Objective
WristP2 is a wrist-worn system with a wide-FOV fisheye camera that reconstructs 3D hand pose and per-vertex pressure in real time.
*Across previous works from 2012–2025, the average reported performance is roughly MPJPE ≈ 10.5 mm, MJAE ≈ 7.1°, and contact accuracy ≈ 92%.
2.88 mm
mean per-joint position error
3.15°
mean joint angle error
10.3 gram
mean pressure error
97 %
contact accuracy
3 h
battery life at full power
72%
Contact IoU
Application
Utilizing the detailed hand pose and pressure information generated by WristP2, we have effectively applied it across a wide spectrum of scenarios.
Mid-air gesture input in XR
WRISTP2 enables mid-air gestures for natural interaction.
The video demonstrates how mid-air hand gestures can be used to control video playback in XR environments.
Custom Action Control Media
WRISTP2 knows the meaning of all your actions.The video shows how WristP2 supports large-screen interaction in mobile contexts, such as controlling slide presentations during a talk.
Virtual touchpad input on a mobile device
WRISTP2 enables planar virtual touchpad input.The video illustrates how a user browses web pages on a virtual display by using planar input on a virtual touchpad.

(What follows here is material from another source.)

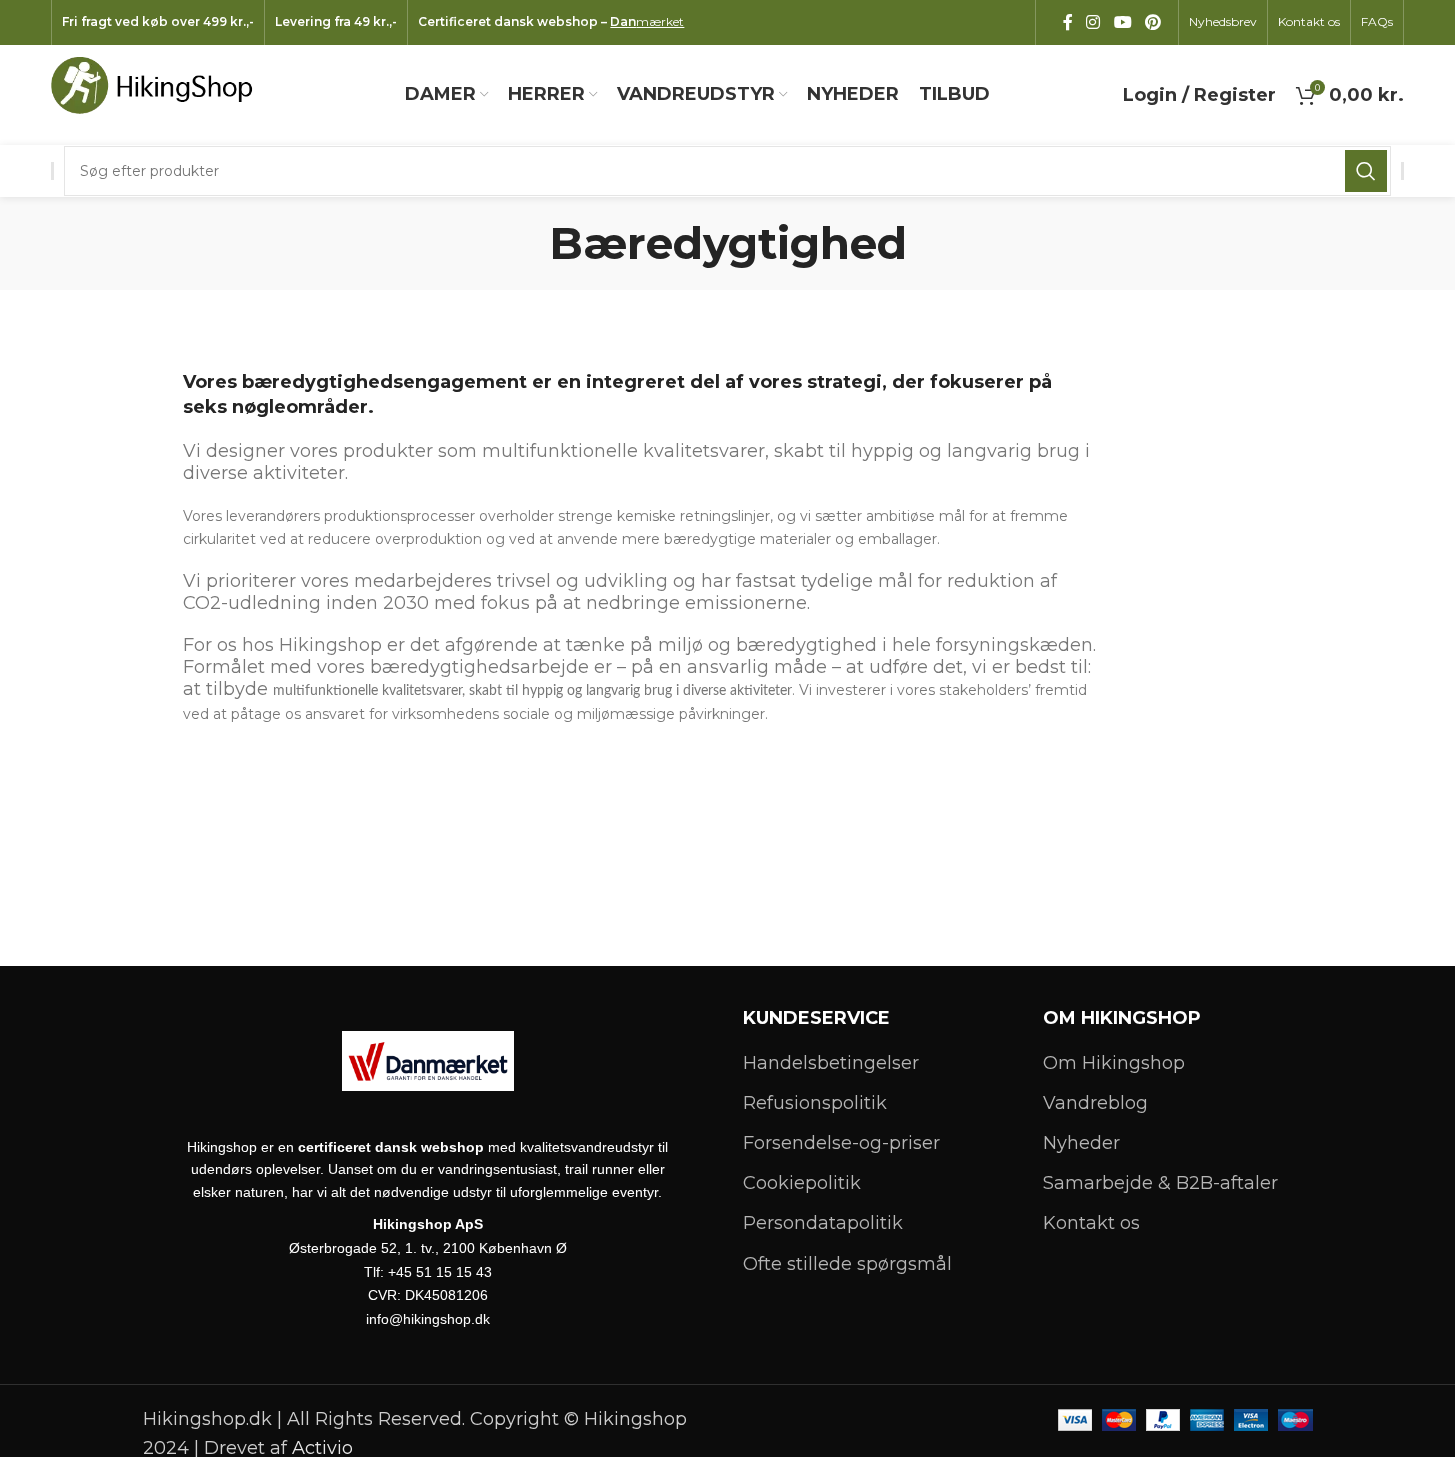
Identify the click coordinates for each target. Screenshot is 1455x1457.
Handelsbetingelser (831, 1063)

Replacing traditional interaction tools
WRISTP2 can replace traditional interactive tools.The video demonstrates how it achieves left and right mouse clicks, which can theoretically be performed on any surface.
Dataset:
We built a synchronized multi-sensor system to create a large-scale dataset of 93,000 frames from 15 participants.
· Synced Sensors: We combined professional Motion Capture (for precise hand tracking) with a high-resolution Pressure Pad (to record touch force). This allowed us to capture both 3D hand poses and physical pressure simultaneously.
· Diverse Scenarios: The dataset covers 48 surface interactions (like clicking and dragging) and 28 mid-air gestures, recorded under various lighting conditions and backgrounds to ensure the system works reliably in the real world.
We developed an automated pipeline that aligns a 3D hand model with sensor data to generate high-fidelity meshes and per-point pressure labels without manual annotation.
Tech Stack:
Our AI uses a Vision Transformer combined with a VQ-VAE, which reconstructs hands by selecting from a learned "library" of realistic poses to ensure biological accuracy. It simultaneously predicts 3D shape, pressure, and camera position from a single image.
* Example of the wrist-mounted camera image with random replaced background
To ensure robustness, we pre-trained the model on general hand data and then fine-tuned it with randomized backgrounds, teaching it to ignore environmental distractions.